During 2014-19, the ideological section was kept back. No temple, no cultural change, but growth was the focus. After re-election, it seems economics has taken a back seat and politics is in command. So, educational legislation entrenching the role of Hindi has been a priority. Article 370, the oldest commitment from the Jan Sangh days, has been dealt with. No doubt Ram Mandir will follow soon as the Supreme Court is hearing the case at breakneck speed.
Could it be that the compulsions on Modi 2.0 are cultural rather than economic? Or is it the case that India does not have the foundations for a sustained high—7/8%—growth rate? Once the talk was of demographic dividend. Now, the prime minister, speaking from the Red Fort, expresses concern about population growth. Are the constant weaknesses of Indian economy resistant to reform?
The numbers available over the last 70 years are revealing. The first thirty years, 950-1980, GDP growth numbers average 3.5%. The next 23 years, 1989-2003, give us 5.5% as a rough average. In the 21st century, the Indian economy achieves 8.7% in 2003-08, 7.7% in 2008-12 and 6.9% in 2012-18. Thus, there is a low growth equilibrium of 4-5% for the first fifty years and of 7-8% for the last twenty years.
These last twenty years have coincided with globalisation and India had prepared itself to benefit from it, thanks to Rao-Singh reforms. But, the global economy has slowed down. India benefited more from service sector growth, thanks to cyber business, than industrial growth. From 1997 onwards, the growth rate of services has exceeded that in industrial output in all years. Agriculture has continued to be the slowest growing sector through the seventy years.
Thus, the economy remains predominantly a service economy. While there has been industrial growth, it has not been the driver of the economy. The reasons are well known in terms of labour market strangulation by misguided legislation in the socialist decades as well as high cost of land. Credit, too, has been high-cost since bank nationalisation created an inefficient and corrupt banking sector. The alternative non-banking financial sector has just imploded. The difficulty for the creditor to collect debts has just recently been a subject of reform, but even that reform seems to have stalled.

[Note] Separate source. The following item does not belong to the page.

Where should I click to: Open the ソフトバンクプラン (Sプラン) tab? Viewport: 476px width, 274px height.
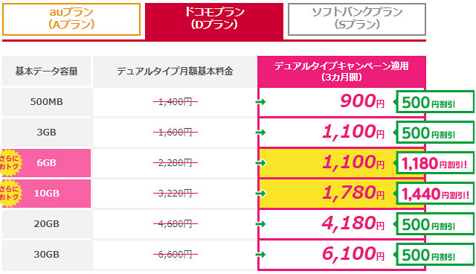pos(357,19)
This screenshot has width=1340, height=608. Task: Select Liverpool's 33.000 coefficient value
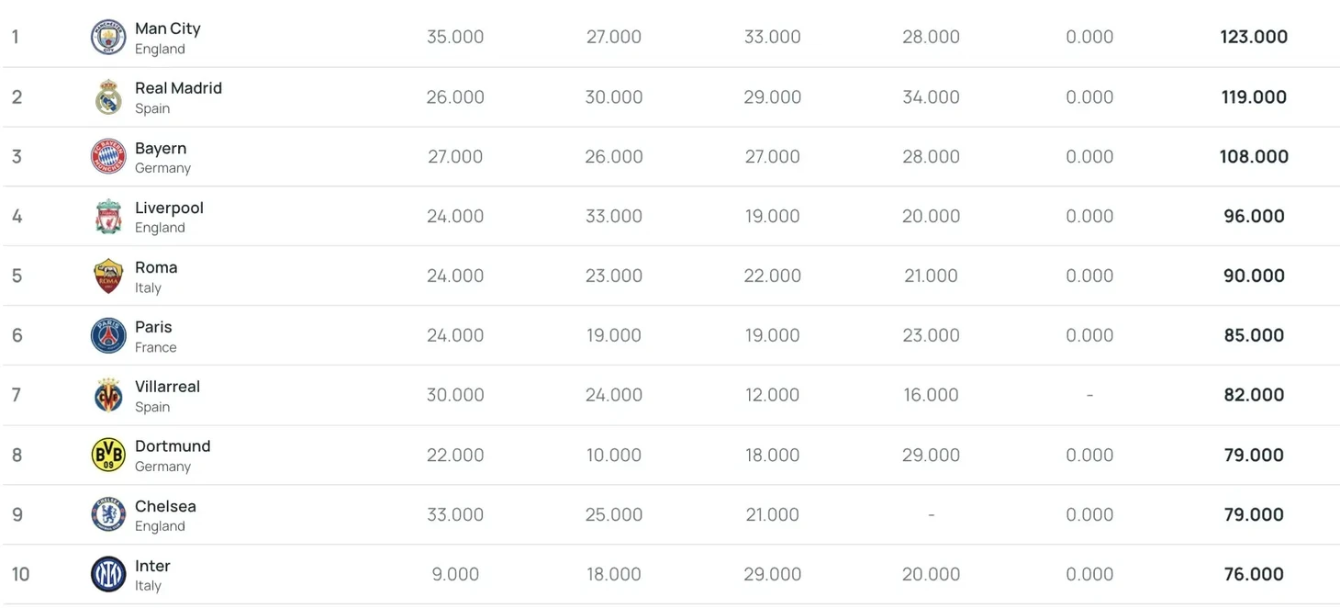(614, 216)
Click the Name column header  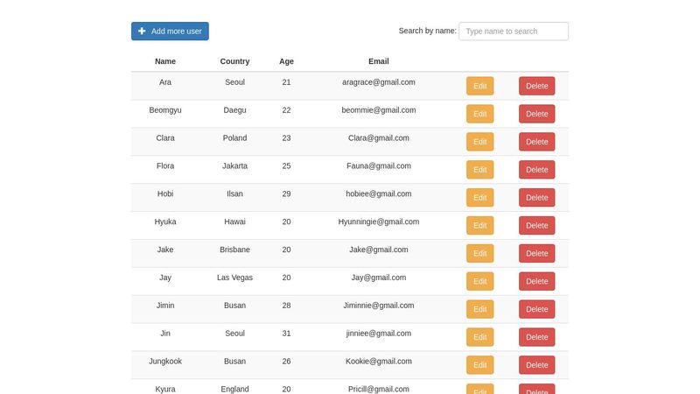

The global economy is slowing down. We may even be entering a recession. So, India slowing down may be expected. The real worry, however, is that the ideological section of the BJP not only rates growth as a low priority but may actually be hostile to it. India is a rare polity in having no political party that is openly pro-business. The normal Right-Left division is along religion/culture lines and not state versus market lines. The higher taxation at the top income brackets (consisting of only 5000 super rich), the continuing tax terrorism indicates an anti-business culture. The economic ideologues in the BJP, such as the Swadeshi Jagaran Manch, do not like FDI. The Hind Mazdoor Sabha would not support any labour market reform which was business friendly. Their priority is agriculture not industry.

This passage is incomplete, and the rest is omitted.